Excerpted data Start Marker

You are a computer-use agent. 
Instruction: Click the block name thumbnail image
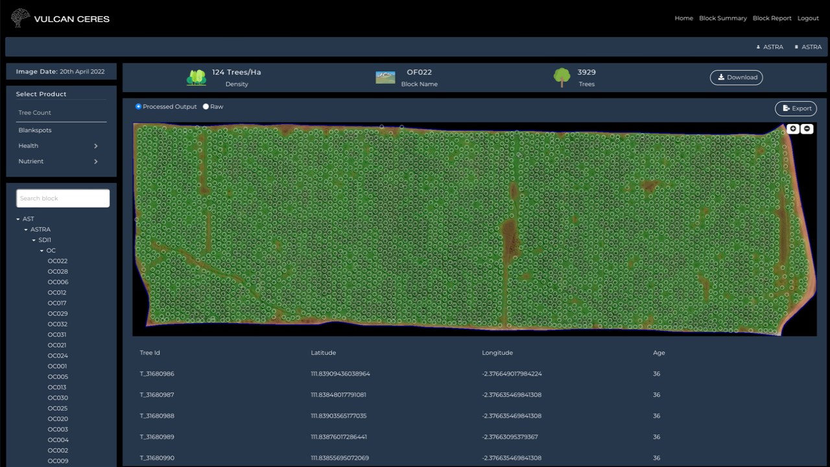pyautogui.click(x=385, y=78)
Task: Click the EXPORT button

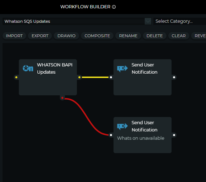Action: coord(40,36)
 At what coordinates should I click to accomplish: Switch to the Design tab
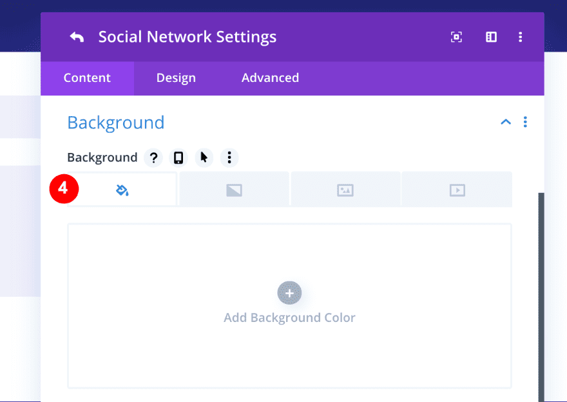(x=176, y=77)
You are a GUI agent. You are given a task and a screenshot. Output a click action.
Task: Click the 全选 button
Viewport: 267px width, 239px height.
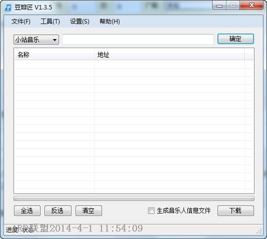tap(27, 210)
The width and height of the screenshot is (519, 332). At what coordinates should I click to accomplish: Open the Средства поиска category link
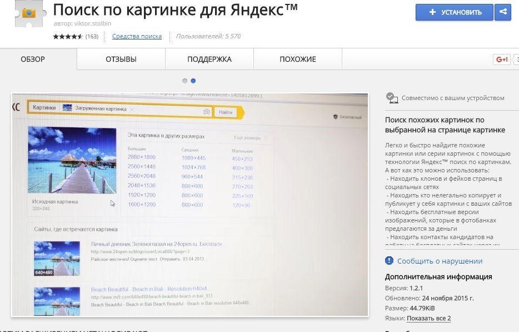tap(137, 36)
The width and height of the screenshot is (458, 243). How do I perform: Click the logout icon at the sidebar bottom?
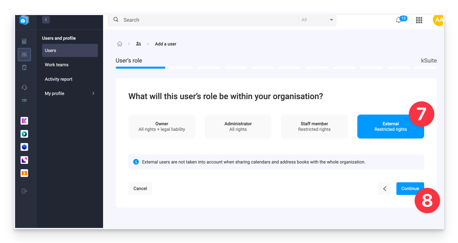pyautogui.click(x=24, y=191)
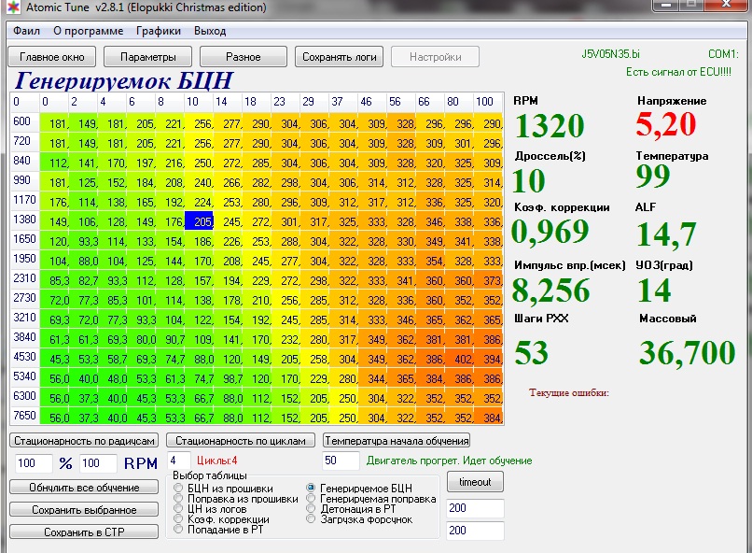Choose the Генерируемая поправка radio option
This screenshot has width=752, height=553.
(x=313, y=499)
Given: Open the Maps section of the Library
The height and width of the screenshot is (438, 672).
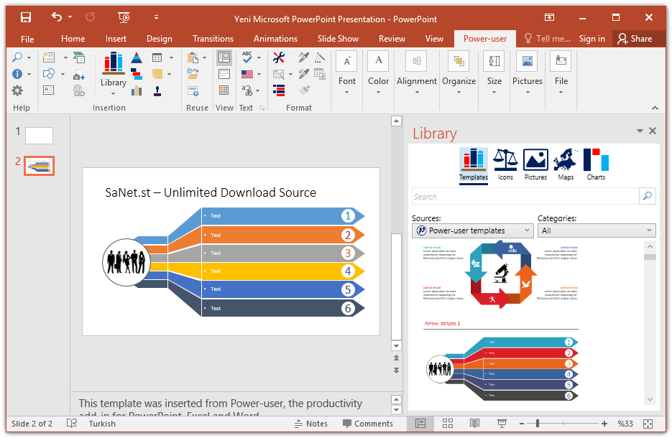Looking at the screenshot, I should tap(565, 159).
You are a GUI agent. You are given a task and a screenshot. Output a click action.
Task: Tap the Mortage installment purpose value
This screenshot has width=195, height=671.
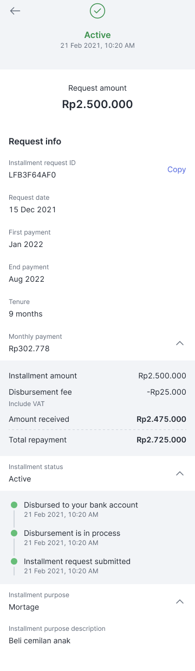click(x=24, y=607)
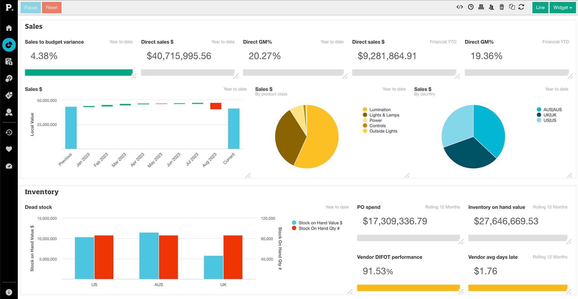
Task: Click resize handle of Sales $ waterfall chart
Action: tap(248, 175)
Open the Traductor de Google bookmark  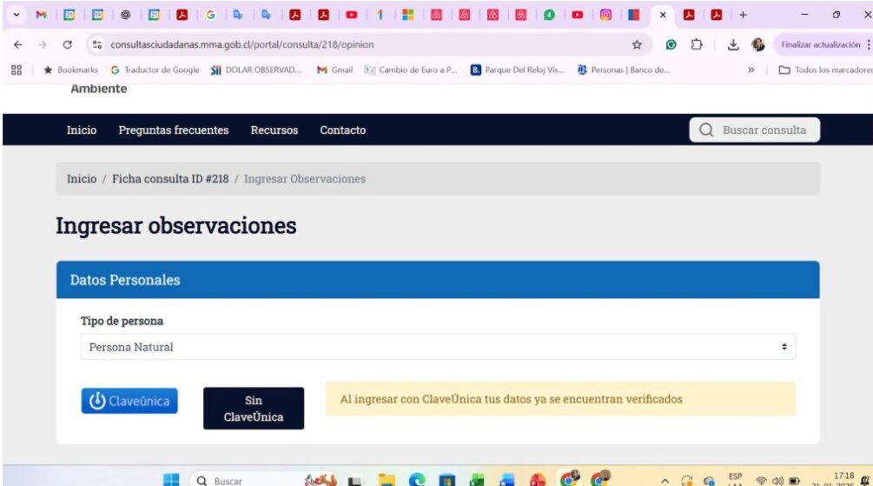[155, 70]
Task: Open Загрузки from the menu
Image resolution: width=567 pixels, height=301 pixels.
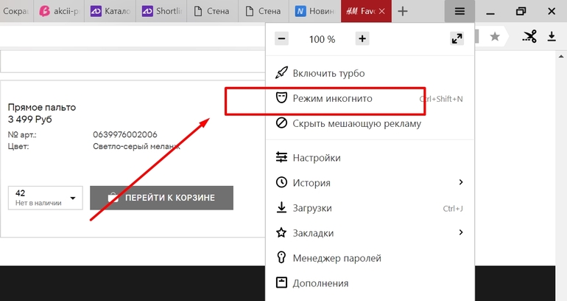Action: (311, 208)
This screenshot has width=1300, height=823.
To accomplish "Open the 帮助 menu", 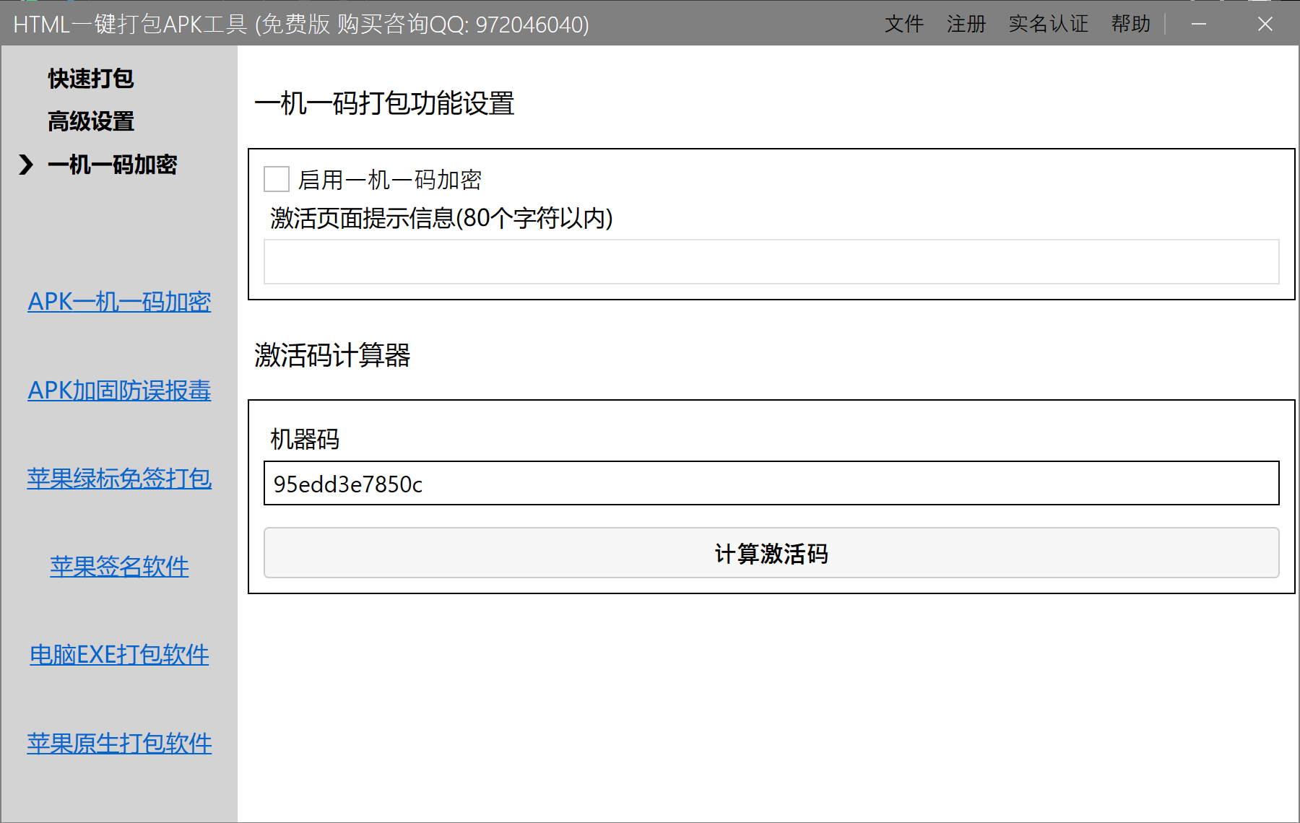I will [x=1130, y=25].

Excerpted data End Marker

# Task to carry out
All lines from the start of the entries above through the line containing "Task: Tap the" must be transcribed exactly, both ends included, and no picture may be copied.

# Problem solution
You are a computer-use agent. 
Instruction: Click the block name thumbnail image
pyautogui.click(x=385, y=78)
Task: Click the EXPORT button

Action: coord(40,36)
 At what coordinates should I click to accomplish: Switch to the Design tab
(x=176, y=77)
You are a GUI agent. You are given a task and a screenshot. Output a click action.
Task: Click the 全选 button
Viewport: 267px width, 239px height.
tap(27, 210)
The width and height of the screenshot is (519, 332). At what coordinates should I click to accomplish: Open the Средства поиска category link
tap(137, 36)
The width and height of the screenshot is (458, 243). How do I perform: Click the logout icon at the sidebar bottom?
pyautogui.click(x=24, y=191)
Choose the Генерируемая поправка radio option
This screenshot has width=752, height=553.
(x=313, y=499)
Given: Open the Maps section of the Library
The height and width of the screenshot is (438, 672).
Looking at the screenshot, I should tap(565, 159).
You are a GUI agent. You are given a task and a screenshot. Output a click action.
Task: Tap the Mortage installment purpose value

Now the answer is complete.